BEGIN

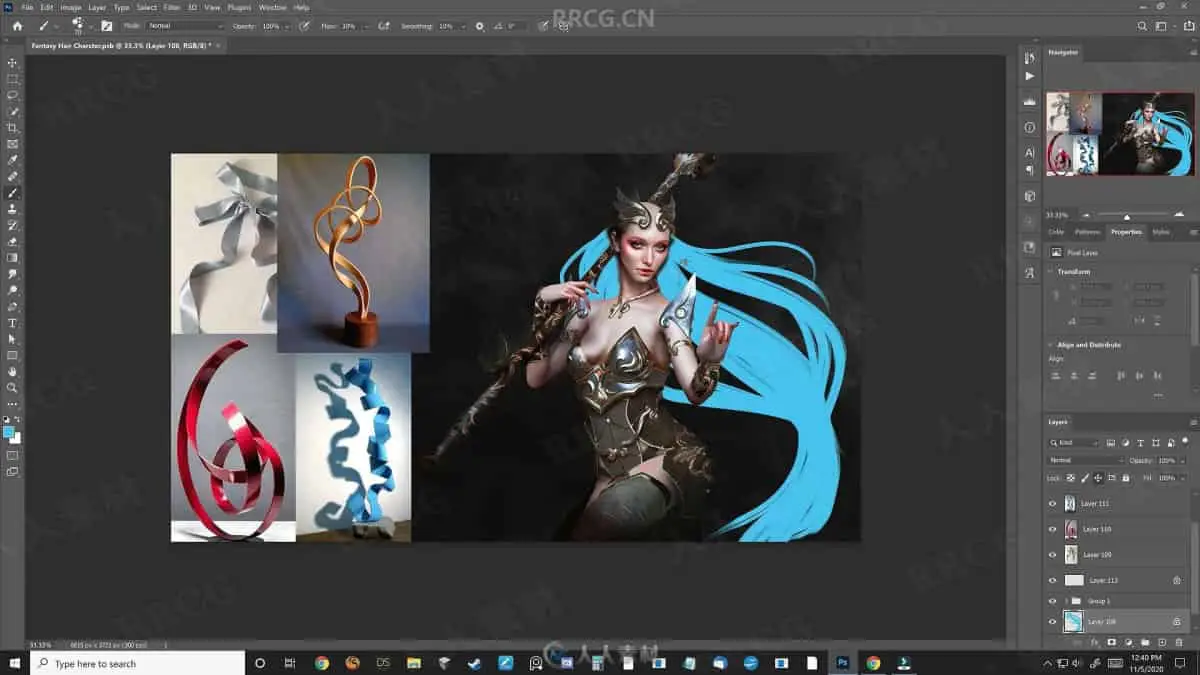
Task: Open the Filter menu
Action: click(x=172, y=7)
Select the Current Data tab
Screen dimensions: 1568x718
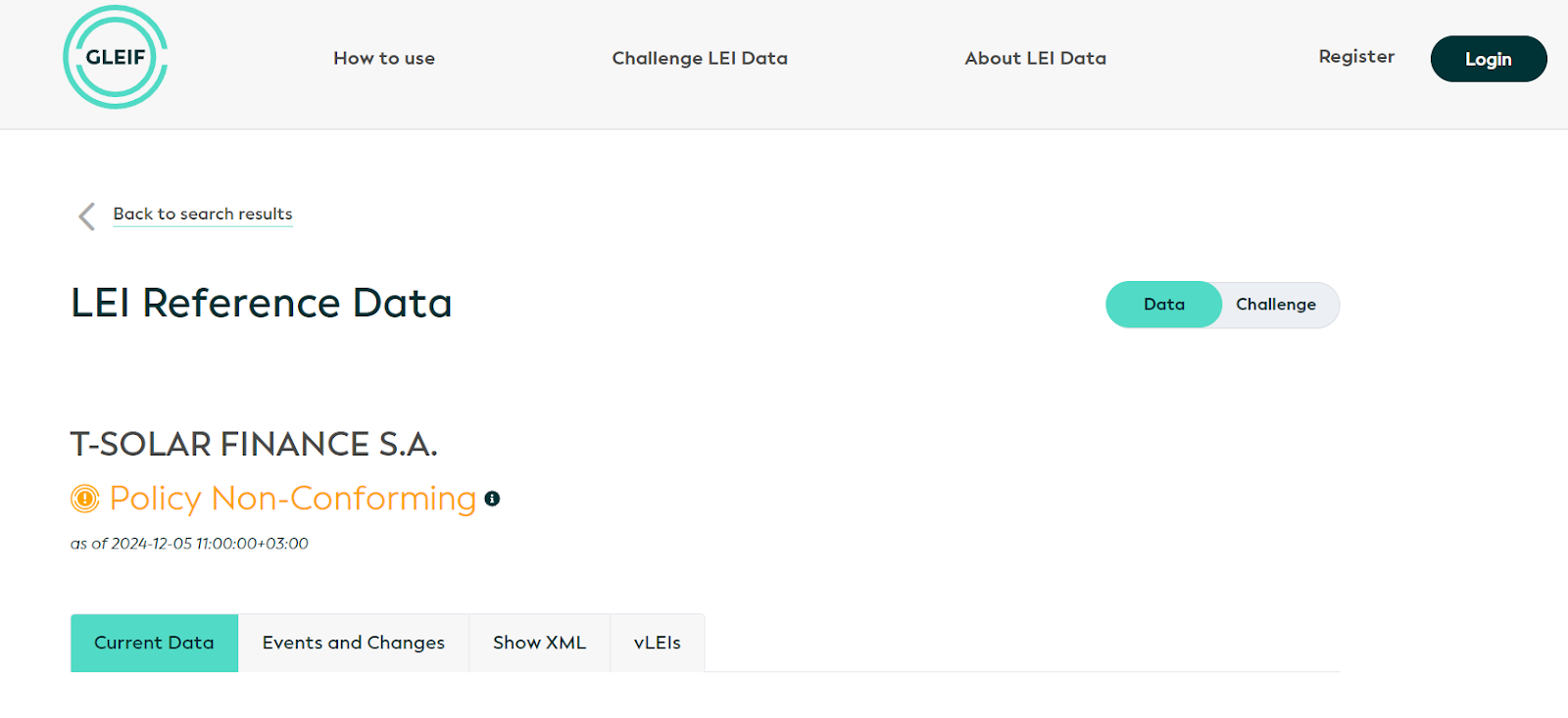click(x=154, y=643)
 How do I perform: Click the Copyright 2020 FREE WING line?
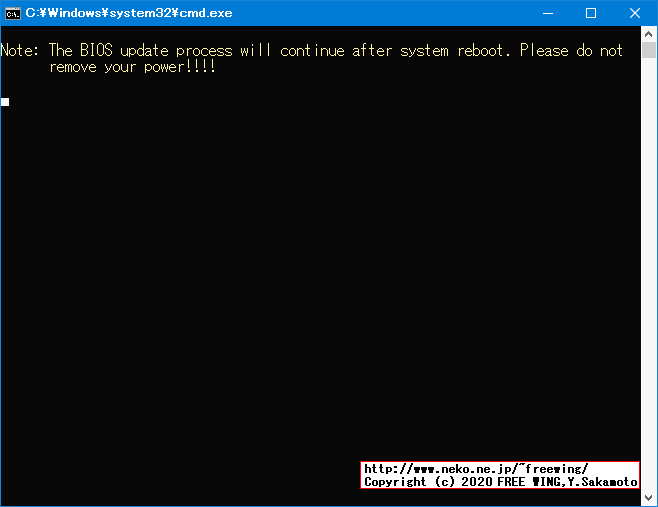tap(501, 482)

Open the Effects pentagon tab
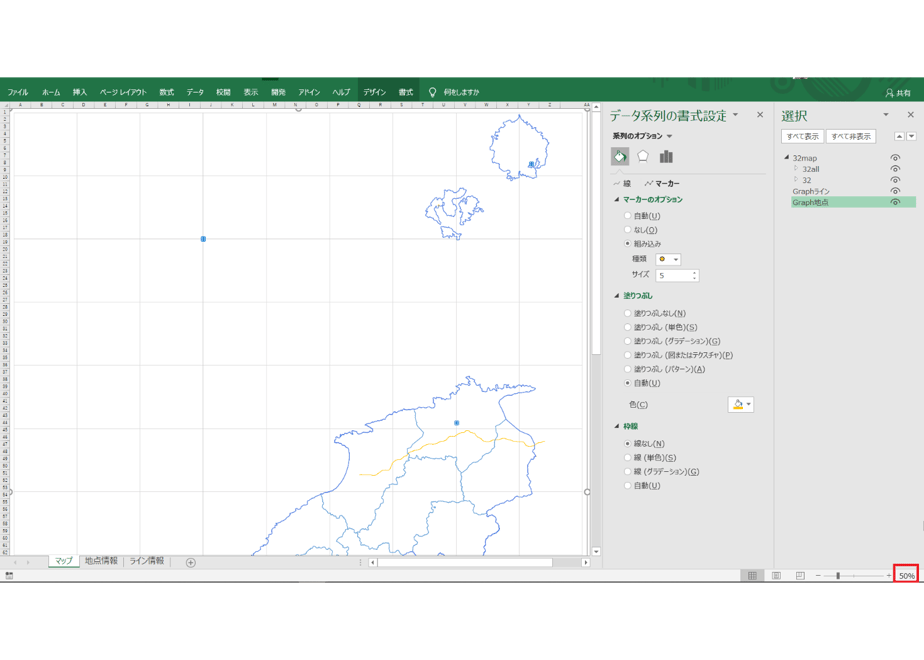[643, 157]
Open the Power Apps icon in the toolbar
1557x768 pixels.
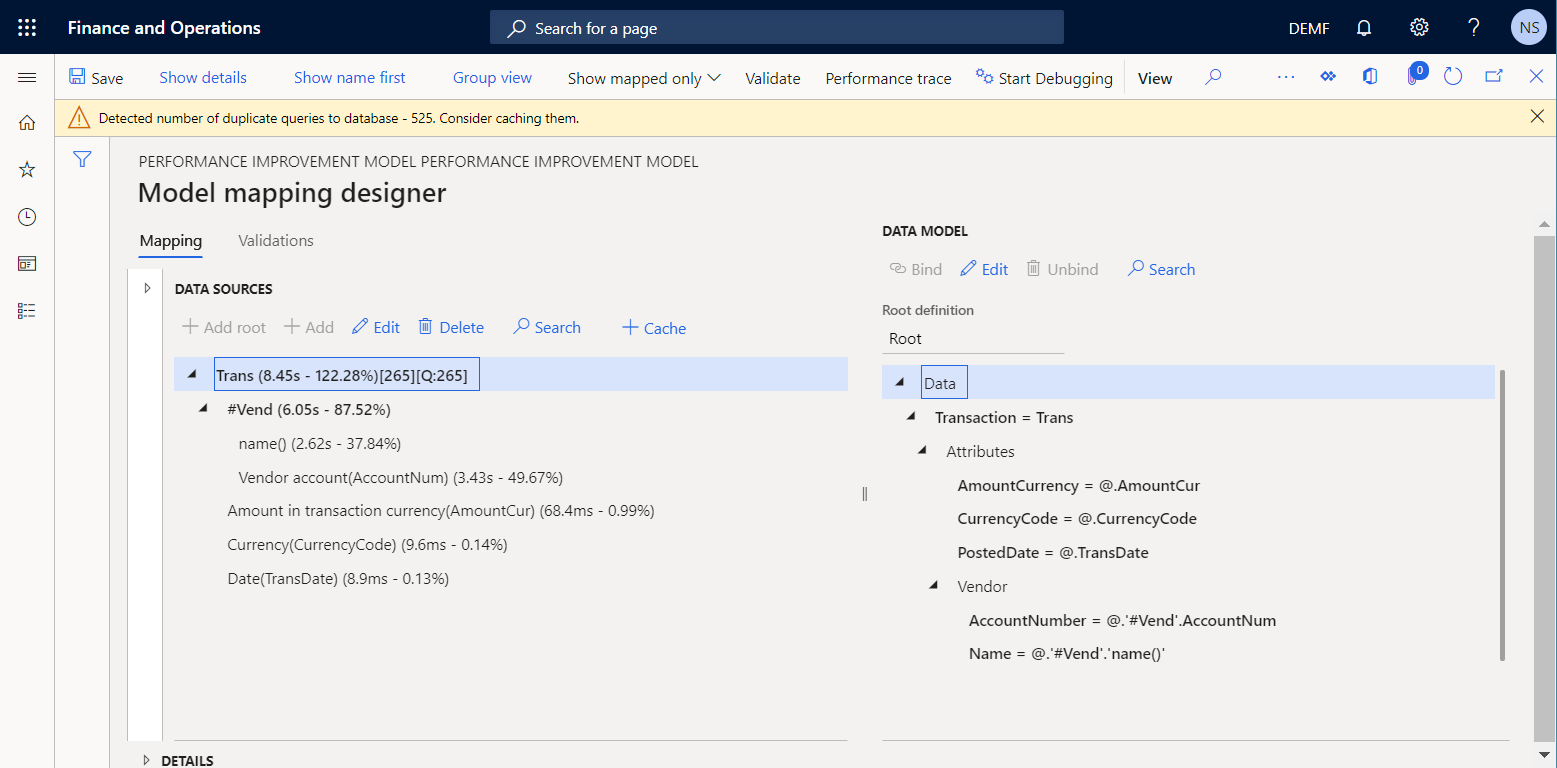tap(1327, 76)
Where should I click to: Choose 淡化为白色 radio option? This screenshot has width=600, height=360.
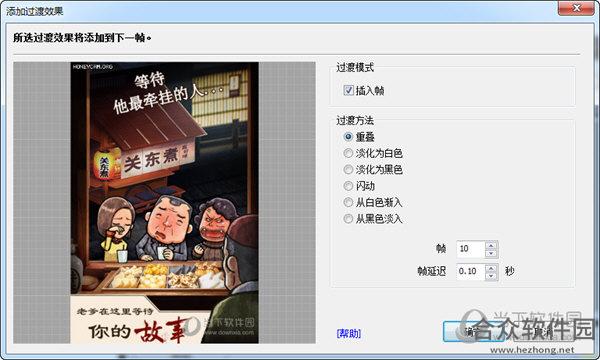click(x=348, y=153)
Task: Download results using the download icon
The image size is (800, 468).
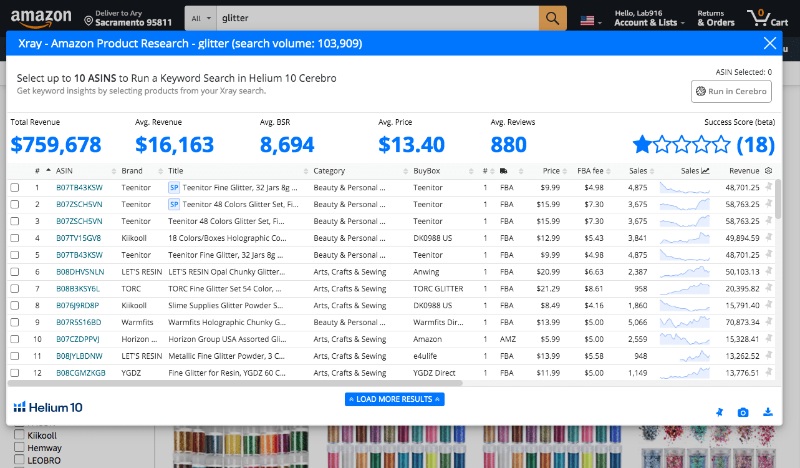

END

-- TASK BRIEF --
Your answer must be the lines from the one containing "Select the Current Data tab" through the last line of the listing above, restated word for word, with no pictures.

-- ANSWER TO THE PROBLEM --
Select the Current Data tab
Screen dimensions: 1568x718
click(x=154, y=643)
 How do I perform: Click the Copyright 2020 FREE WING line?
tap(501, 482)

Open the Effects pentagon tab
[643, 157]
Open the Power Apps icon in the toolbar
1557x768 pixels.
tap(1327, 76)
Where should I click to: Choose 淡化为白色 radio option? This screenshot has width=600, height=360.
click(x=348, y=153)
Task: Download results using the download icon
The image size is (800, 468).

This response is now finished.